Double immunolabeling is of great importance to make differential diagnosis of TCs from other cells in primary cultures or tissues [2,13,59]. In the present study, we performed double immunofluorescent staining for CD34/c-kit, CD34/vimentin, and CD34/PDGFR-β, which showed that cardiac TCs were positive for CD34, c-kit, vimentin and PDGFR-β, whereas fibroblasts were only positive for vimentin and PDGFR-β. Interestingly, similar to previous reports that not all TCs were CD34 and c-kit double positive [60], in TCs we isolated here, the proportion of CD34/c-kit double positive was 68.9%. It has previously been shown that pre-plating to remove fibroblasts from primary culture is not sufficient to completely clear fibroblasts, and that fibroblasts in primary culture express strongly vimentin but no CD34 [13,29]. However, immunolabeling for CD34 in combination with c-kit or vimentin still remains the best available approach to identify TCs from other cells [48]. In addition, PDGFR-β was also found positively expressed by TCs in heart valve, lung, skeletal muscle and liver samples [12,28,40,61,62]. The fibroblasts we isolated here were α-SMA negative, excluding the possibility of pericytes. Besides that, we also futher compared the immunophenotypes of TCs and pericytes. We found that TCs were CD34 positive and α-SMA weak positive while pericytes were CD34 negative but α-SMA positive, indicating that TCs were also different from pericytes.
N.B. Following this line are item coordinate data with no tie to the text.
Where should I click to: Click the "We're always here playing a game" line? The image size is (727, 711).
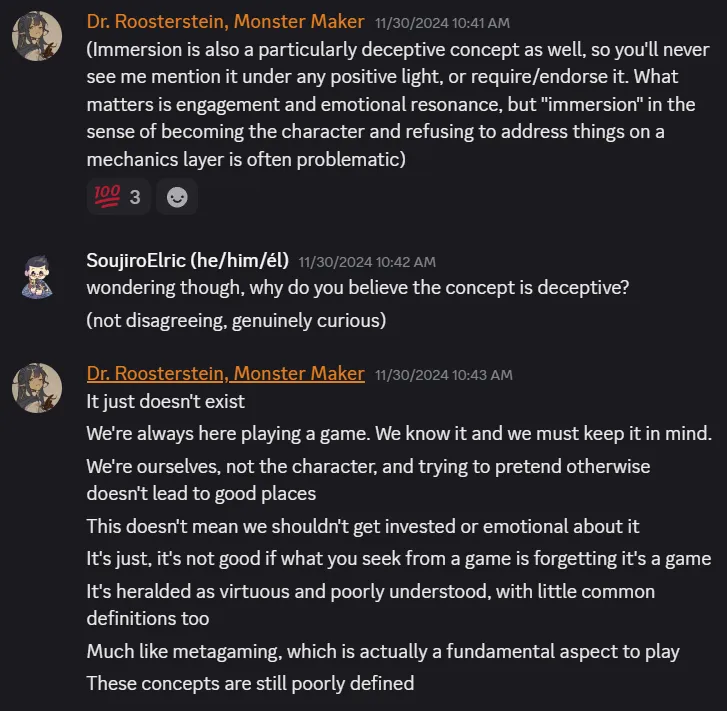coord(398,434)

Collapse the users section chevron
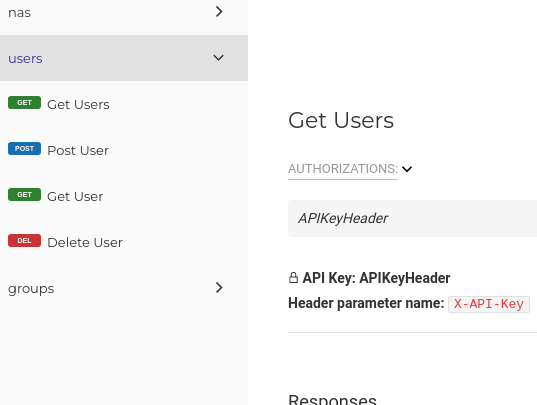pyautogui.click(x=218, y=58)
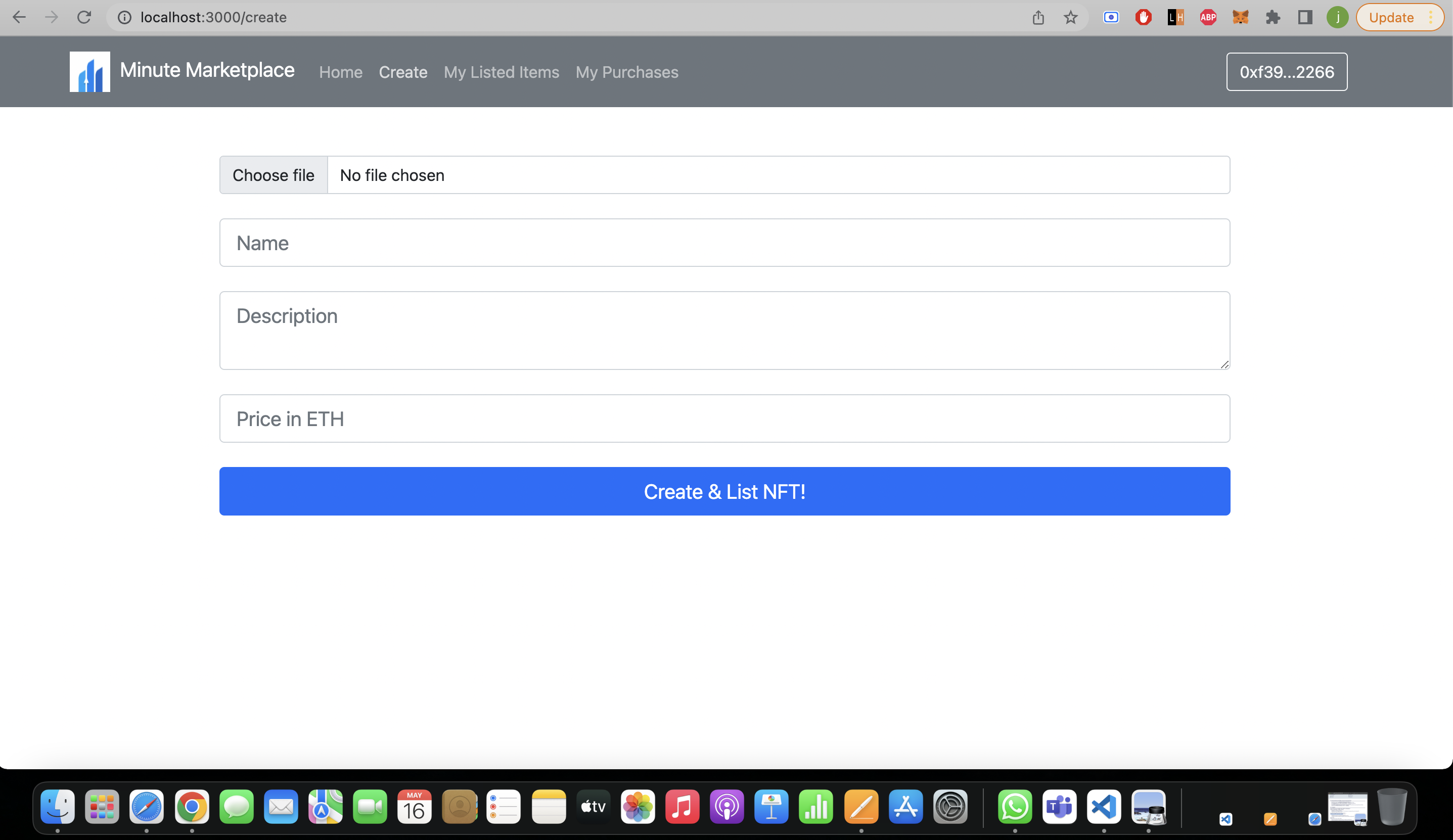Go to the Home nav link
Viewport: 1453px width, 840px height.
tap(340, 72)
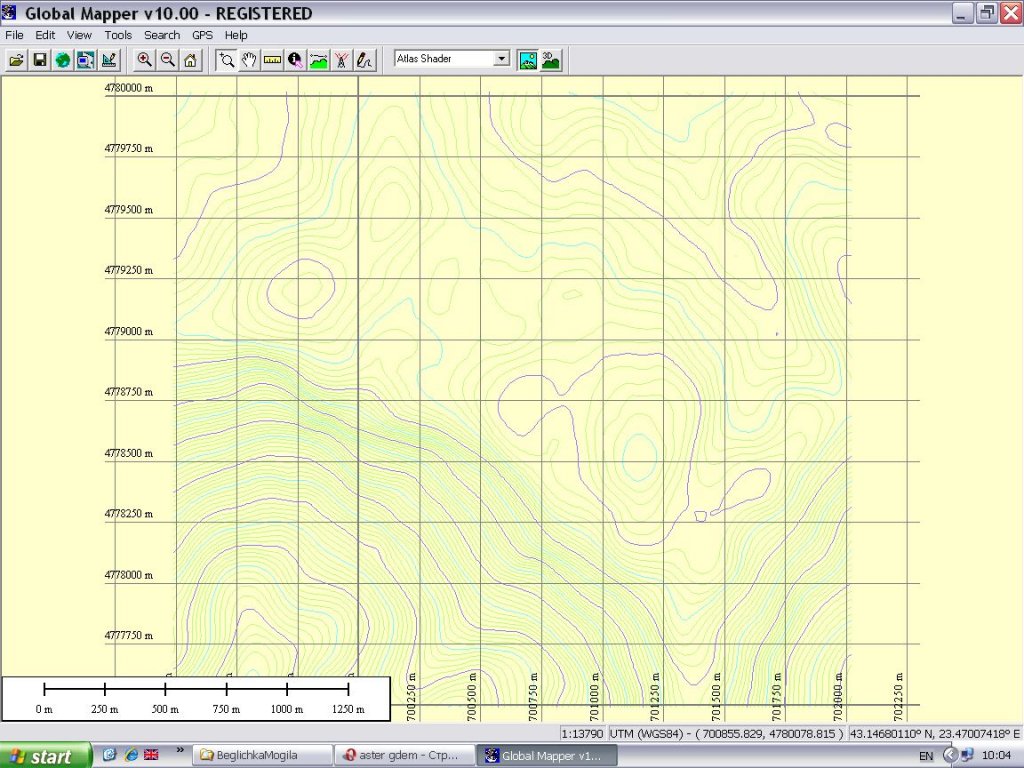Viewport: 1024px width, 768px height.
Task: Expand the Atlas Shader dropdown
Action: point(502,59)

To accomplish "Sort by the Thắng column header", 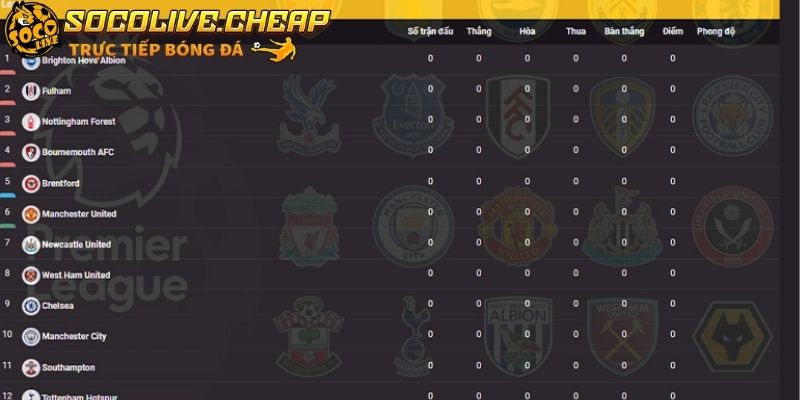I will 479,31.
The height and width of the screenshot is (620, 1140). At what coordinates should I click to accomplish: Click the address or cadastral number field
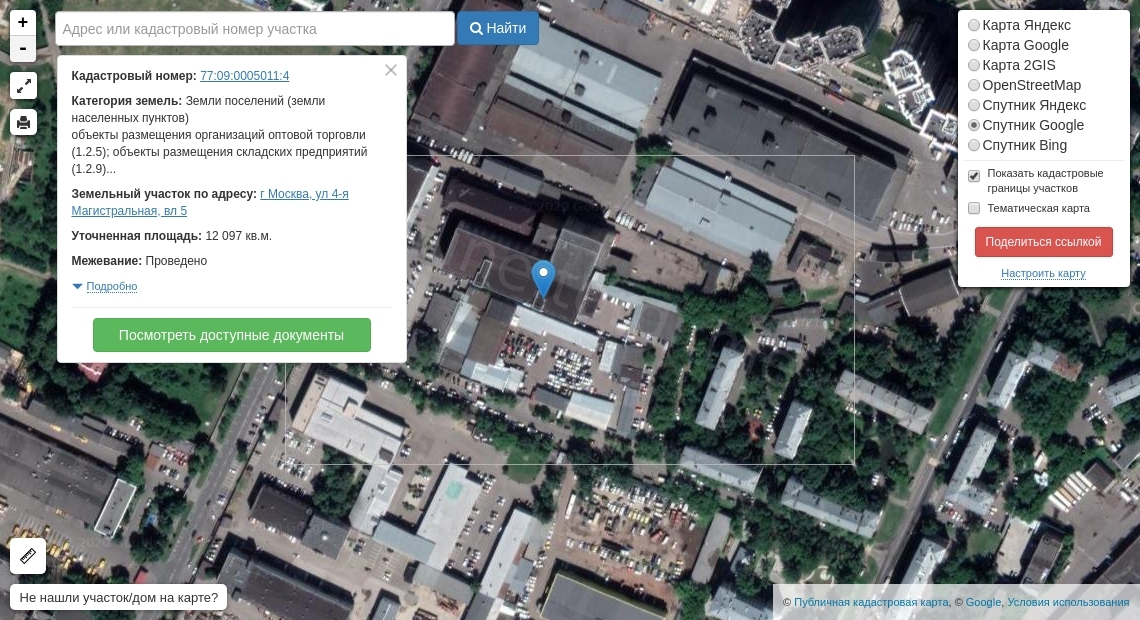(255, 29)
Anyway, the different immunophenotypes of cardiac TCs and fibroblasts by using double immunolabeling for CD34/c-kit, CD34/vimentin, and CD34/PDGFR-β, provides more compelling evidence to discriminate between cardiac TCs and fibroblasts.

It has been indicated that TCs could be a source of cardiac mesenchymal cells [63]. To address this point, using flow cytometry analysis, we showed that TCs were homogenously positive for mesenchymal marker CD29 but negative for hematopoietic marker CD45, which is similar to BMSC, supporting that they might hold the potential to give rise to MSCs in culture. In addition, as CD34+ cells may lose CD34 expression and acquire other marker expressions “in vivo” and “in vitro” [63], further studies over a longer period of culture to investigate whether the phenotype of the CD34+ cardiac TCs follows this behaviour.

In conclusion, the present study shows the different morphological features and immunophenotypes between cardiac TCs and fibroblasts in primary culture. Our results present here, as well as the comparison of gene profiles, microRNAs signatures and proteome features of these two cell types highly desirable to be determined in the future, will provide new lines of evidence to differentiate TCs from fibroblasts in heart tissues.